Stored data:
----------

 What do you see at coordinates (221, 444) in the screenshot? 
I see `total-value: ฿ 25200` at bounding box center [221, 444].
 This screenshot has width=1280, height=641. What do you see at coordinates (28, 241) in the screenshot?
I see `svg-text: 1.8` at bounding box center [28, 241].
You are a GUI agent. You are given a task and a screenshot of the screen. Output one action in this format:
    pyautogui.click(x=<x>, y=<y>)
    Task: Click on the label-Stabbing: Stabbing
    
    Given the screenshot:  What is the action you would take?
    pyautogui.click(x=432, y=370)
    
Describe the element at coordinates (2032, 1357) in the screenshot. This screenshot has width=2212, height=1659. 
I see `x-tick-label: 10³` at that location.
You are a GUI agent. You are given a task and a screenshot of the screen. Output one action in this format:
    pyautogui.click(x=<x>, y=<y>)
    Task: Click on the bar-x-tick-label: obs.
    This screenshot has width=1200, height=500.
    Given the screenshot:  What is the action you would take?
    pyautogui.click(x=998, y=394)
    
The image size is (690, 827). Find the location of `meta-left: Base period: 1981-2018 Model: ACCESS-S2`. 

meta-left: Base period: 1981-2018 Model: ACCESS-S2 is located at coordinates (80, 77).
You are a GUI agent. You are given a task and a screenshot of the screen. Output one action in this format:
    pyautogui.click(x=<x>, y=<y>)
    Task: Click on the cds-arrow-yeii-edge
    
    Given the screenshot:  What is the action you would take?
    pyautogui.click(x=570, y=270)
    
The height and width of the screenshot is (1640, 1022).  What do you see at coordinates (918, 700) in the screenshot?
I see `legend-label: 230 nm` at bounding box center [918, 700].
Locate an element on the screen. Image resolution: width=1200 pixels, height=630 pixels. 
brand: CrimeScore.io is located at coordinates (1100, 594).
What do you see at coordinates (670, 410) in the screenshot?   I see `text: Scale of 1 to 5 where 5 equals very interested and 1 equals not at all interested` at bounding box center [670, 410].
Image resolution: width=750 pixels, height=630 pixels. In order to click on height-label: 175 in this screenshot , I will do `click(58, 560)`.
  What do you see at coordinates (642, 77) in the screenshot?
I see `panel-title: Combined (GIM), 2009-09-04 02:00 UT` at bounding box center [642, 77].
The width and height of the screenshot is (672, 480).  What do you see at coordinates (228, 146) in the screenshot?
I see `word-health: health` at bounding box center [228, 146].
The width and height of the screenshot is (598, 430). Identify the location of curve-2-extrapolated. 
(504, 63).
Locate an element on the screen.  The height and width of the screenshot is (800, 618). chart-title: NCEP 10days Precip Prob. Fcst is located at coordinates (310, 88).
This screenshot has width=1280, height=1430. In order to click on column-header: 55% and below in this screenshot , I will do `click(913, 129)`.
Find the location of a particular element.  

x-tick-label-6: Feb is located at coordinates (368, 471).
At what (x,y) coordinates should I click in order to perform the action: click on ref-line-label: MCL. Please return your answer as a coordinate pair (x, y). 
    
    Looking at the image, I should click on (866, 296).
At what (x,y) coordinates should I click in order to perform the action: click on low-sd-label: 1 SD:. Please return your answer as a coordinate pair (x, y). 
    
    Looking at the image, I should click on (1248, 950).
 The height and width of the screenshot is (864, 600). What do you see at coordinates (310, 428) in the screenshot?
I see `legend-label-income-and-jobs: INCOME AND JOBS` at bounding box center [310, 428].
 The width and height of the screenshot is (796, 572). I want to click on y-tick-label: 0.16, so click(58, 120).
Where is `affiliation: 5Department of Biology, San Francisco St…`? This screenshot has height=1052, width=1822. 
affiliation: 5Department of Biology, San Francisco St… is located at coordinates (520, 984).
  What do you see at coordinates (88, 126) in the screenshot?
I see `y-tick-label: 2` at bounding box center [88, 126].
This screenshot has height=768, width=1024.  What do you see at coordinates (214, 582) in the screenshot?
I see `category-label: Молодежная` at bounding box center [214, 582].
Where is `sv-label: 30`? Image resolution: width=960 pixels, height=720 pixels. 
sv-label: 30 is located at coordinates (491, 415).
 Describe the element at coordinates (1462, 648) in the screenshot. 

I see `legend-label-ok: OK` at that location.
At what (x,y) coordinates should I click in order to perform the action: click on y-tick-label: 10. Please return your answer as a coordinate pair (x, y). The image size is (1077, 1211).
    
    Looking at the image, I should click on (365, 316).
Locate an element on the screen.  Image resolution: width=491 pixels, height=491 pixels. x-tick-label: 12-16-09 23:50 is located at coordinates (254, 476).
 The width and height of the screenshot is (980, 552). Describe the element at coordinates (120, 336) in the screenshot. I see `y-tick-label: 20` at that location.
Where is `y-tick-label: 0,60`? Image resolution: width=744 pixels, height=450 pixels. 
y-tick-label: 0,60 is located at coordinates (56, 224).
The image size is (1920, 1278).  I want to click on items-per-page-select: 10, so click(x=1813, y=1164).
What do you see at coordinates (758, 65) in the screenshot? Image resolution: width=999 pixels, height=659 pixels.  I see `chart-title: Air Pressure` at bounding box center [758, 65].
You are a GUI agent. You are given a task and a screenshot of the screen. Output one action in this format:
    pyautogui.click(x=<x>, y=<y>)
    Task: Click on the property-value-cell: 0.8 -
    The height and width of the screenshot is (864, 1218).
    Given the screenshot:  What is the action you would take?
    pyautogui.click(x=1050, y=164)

----------

Problem description: Copy every line of the rows above word for word.

Exercise result:
 What do you see at coordinates (221, 444) in the screenshot? 
I see `total-value: ฿ 25200` at bounding box center [221, 444].
 This screenshot has width=1280, height=641. What do you see at coordinates (28, 241) in the screenshot?
I see `svg-text: 1.8` at bounding box center [28, 241].
You are a GUI agent. You are given a task and a screenshot of the screen. Output one action in this format:
    pyautogui.click(x=<x>, y=<y>)
    Task: Click on the label-Stabbing: Stabbing
    
    Given the screenshot:  What is the action you would take?
    pyautogui.click(x=432, y=370)
    
Describe the element at coordinates (2032, 1357) in the screenshot. This screenshot has width=2212, height=1659. 
I see `x-tick-label: 10³` at that location.
You are a GUI agent. You are given a task and a screenshot of the screen. Output one action in this format:
    pyautogui.click(x=<x>, y=<y>)
    Task: Click on the bar-x-tick-label: obs.
    This screenshot has width=1200, height=500.
    Given the screenshot:  What is the action you would take?
    pyautogui.click(x=998, y=394)
    
The image size is (690, 827). Find the location of `meta-left: Base period: 1981-2018 Model: ACCESS-S2`. 

meta-left: Base period: 1981-2018 Model: ACCESS-S2 is located at coordinates (80, 77).
You are a GUI agent. You are given a task and a screenshot of the screen. Output one action in this format:
    pyautogui.click(x=<x>, y=<y>)
    Task: Click on the cds-arrow-yeii-edge
    
    Given the screenshot:  What is the action you would take?
    pyautogui.click(x=570, y=270)
    
The height and width of the screenshot is (1640, 1022).  What do you see at coordinates (918, 700) in the screenshot?
I see `legend-label: 230 nm` at bounding box center [918, 700].
Locate an element on the screen. Image resolution: width=1200 pixels, height=630 pixels. 
brand: CrimeScore.io is located at coordinates (1100, 594).
What do you see at coordinates (670, 410) in the screenshot?   I see `text: Scale of 1 to 5 where 5 equals very interested and 1 equals not at all interested` at bounding box center [670, 410].
Image resolution: width=750 pixels, height=630 pixels. In order to click on height-label: 175 in this screenshot , I will do `click(58, 560)`.
  What do you see at coordinates (642, 77) in the screenshot?
I see `panel-title: Combined (GIM), 2009-09-04 02:00 UT` at bounding box center [642, 77].
The width and height of the screenshot is (672, 480).  What do you see at coordinates (228, 146) in the screenshot?
I see `word-health: health` at bounding box center [228, 146].
The width and height of the screenshot is (598, 430). Identify the location of curve-2-extrapolated. 
(504, 63).
Locate an element on the screen.  The height and width of the screenshot is (800, 618). chart-title: NCEP 10days Precip Prob. Fcst is located at coordinates (310, 88).
This screenshot has width=1280, height=1430. In order to click on column-header: 55% and below in this screenshot , I will do `click(913, 129)`.
Find the location of a particular element.  

x-tick-label-6: Feb is located at coordinates (368, 471).
At what (x,y) coordinates should I click in order to perform the action: click on ref-line-label: MCL. Please return your answer as a coordinate pair (x, y). 
    
    Looking at the image, I should click on (866, 296).
At what (x,y) coordinates should I click in order to perform the action: click on low-sd-label: 1 SD:. Please return your answer as a coordinate pair (x, y). 
    
    Looking at the image, I should click on (1248, 950).
 The height and width of the screenshot is (864, 600). What do you see at coordinates (310, 428) in the screenshot?
I see `legend-label-income-and-jobs: INCOME AND JOBS` at bounding box center [310, 428].
 The width and height of the screenshot is (796, 572). I want to click on y-tick-label: 0.16, so click(58, 120).
Where is `affiliation: 5Department of Biology, San Francisco St…`? This screenshot has height=1052, width=1822. 
affiliation: 5Department of Biology, San Francisco St… is located at coordinates (520, 984).
  What do you see at coordinates (88, 126) in the screenshot?
I see `y-tick-label: 2` at bounding box center [88, 126].
This screenshot has height=768, width=1024.  What do you see at coordinates (214, 582) in the screenshot?
I see `category-label: Молодежная` at bounding box center [214, 582].
Where is `sv-label: 30`? Image resolution: width=960 pixels, height=720 pixels. 
sv-label: 30 is located at coordinates (491, 415).
 Describe the element at coordinates (1462, 648) in the screenshot. 

I see `legend-label-ok: OK` at that location.
At what (x,y) coordinates should I click in order to perform the action: click on y-tick-label: 10. Please return your answer as a coordinate pair (x, y). The image size is (1077, 1211).
    
    Looking at the image, I should click on (365, 316).
Locate an element on the screen.  Image resolution: width=491 pixels, height=491 pixels. x-tick-label: 12-16-09 23:50 is located at coordinates (254, 476).
 The width and height of the screenshot is (980, 552). Describe the element at coordinates (120, 336) in the screenshot. I see `y-tick-label: 20` at that location.
Where is `y-tick-label: 0,60`? Image resolution: width=744 pixels, height=450 pixels. 
y-tick-label: 0,60 is located at coordinates (56, 224).
The image size is (1920, 1278).  I want to click on items-per-page-select: 10, so click(x=1813, y=1164).
What do you see at coordinates (758, 65) in the screenshot? Image resolution: width=999 pixels, height=659 pixels.  I see `chart-title: Air Pressure` at bounding box center [758, 65].
You are a GUI agent. You are given a task and a screenshot of the screen. Output one action in this format:
    pyautogui.click(x=<x>, y=<y>)
    Task: Click on the property-value-cell: 0.8 -
    The height and width of the screenshot is (864, 1218).
    Given the screenshot:  What is the action you would take?
    pyautogui.click(x=1050, y=164)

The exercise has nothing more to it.